» **What you should do**: Reproduce the entries. Each one must match the original exactly.

» **Collected data entries**:
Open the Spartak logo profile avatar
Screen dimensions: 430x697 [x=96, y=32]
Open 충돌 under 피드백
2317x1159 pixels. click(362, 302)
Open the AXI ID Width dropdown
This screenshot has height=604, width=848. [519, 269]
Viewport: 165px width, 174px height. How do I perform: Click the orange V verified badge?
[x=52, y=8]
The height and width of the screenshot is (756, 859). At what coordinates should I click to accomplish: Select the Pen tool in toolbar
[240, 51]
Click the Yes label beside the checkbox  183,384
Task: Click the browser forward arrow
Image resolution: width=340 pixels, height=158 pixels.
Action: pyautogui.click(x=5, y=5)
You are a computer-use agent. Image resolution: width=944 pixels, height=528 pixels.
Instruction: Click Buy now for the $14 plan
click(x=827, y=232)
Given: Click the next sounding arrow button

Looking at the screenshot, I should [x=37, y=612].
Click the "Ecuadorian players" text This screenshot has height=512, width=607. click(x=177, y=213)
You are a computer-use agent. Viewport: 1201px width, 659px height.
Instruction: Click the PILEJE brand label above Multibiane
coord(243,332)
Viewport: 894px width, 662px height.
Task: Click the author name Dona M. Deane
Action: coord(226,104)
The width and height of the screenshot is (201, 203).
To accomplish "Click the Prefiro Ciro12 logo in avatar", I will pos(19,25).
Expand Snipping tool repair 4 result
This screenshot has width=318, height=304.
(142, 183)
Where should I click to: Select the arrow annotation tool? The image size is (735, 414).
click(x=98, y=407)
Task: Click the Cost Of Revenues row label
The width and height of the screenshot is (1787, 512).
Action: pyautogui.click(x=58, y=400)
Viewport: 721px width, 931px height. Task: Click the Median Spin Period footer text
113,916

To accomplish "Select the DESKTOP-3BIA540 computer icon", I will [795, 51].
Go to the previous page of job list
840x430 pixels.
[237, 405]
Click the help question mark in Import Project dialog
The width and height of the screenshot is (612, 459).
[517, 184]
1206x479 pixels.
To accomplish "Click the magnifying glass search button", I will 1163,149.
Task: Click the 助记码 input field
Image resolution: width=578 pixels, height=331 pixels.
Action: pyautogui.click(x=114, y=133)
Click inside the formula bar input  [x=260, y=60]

» **Solution for this problem**:
Open the Spartak logo profile avatar
Screen dimensions: 430x697 [x=96, y=32]
Open 충돌 under 피드백
2317x1159 pixels. click(362, 302)
Open the AXI ID Width dropdown
This screenshot has height=604, width=848. [519, 269]
Viewport: 165px width, 174px height. How do I perform: Click the orange V verified badge?
[x=52, y=8]
The height and width of the screenshot is (756, 859). At what coordinates should I click to accomplish: Select the Pen tool in toolbar
[240, 51]
Click the Yes label beside the checkbox  183,384
Task: Click the browser forward arrow
Image resolution: width=340 pixels, height=158 pixels.
Action: pyautogui.click(x=5, y=5)
You are a computer-use agent. Image resolution: width=944 pixels, height=528 pixels.
Instruction: Click Buy now for the $14 plan
click(x=827, y=232)
Given: Click the next sounding arrow button

Looking at the screenshot, I should [x=37, y=612].
Click the "Ecuadorian players" text This screenshot has height=512, width=607. click(x=177, y=213)
You are a computer-use agent. Viewport: 1201px width, 659px height.
Instruction: Click the PILEJE brand label above Multibiane
coord(243,332)
Viewport: 894px width, 662px height.
Task: Click the author name Dona M. Deane
Action: coord(226,104)
The width and height of the screenshot is (201, 203).
To accomplish "Click the Prefiro Ciro12 logo in avatar", I will pos(19,25).
Expand Snipping tool repair 4 result
This screenshot has width=318, height=304.
(142, 183)
Where should I click to: Select the arrow annotation tool? The image size is (735, 414).
click(x=98, y=407)
Task: Click the Cost Of Revenues row label
The width and height of the screenshot is (1787, 512).
Action: pyautogui.click(x=58, y=400)
Viewport: 721px width, 931px height. Task: Click the Median Spin Period footer text
113,916

To accomplish "Select the DESKTOP-3BIA540 computer icon", I will [795, 51].
Go to the previous page of job list
840x430 pixels.
[237, 405]
Click the help question mark in Import Project dialog
The width and height of the screenshot is (612, 459).
[517, 184]
1206x479 pixels.
To accomplish "Click the magnifying glass search button", I will 1163,149.
Task: Click the 助记码 input field
Image resolution: width=578 pixels, height=331 pixels.
Action: pyautogui.click(x=114, y=133)
Click inside the formula bar input  [x=260, y=60]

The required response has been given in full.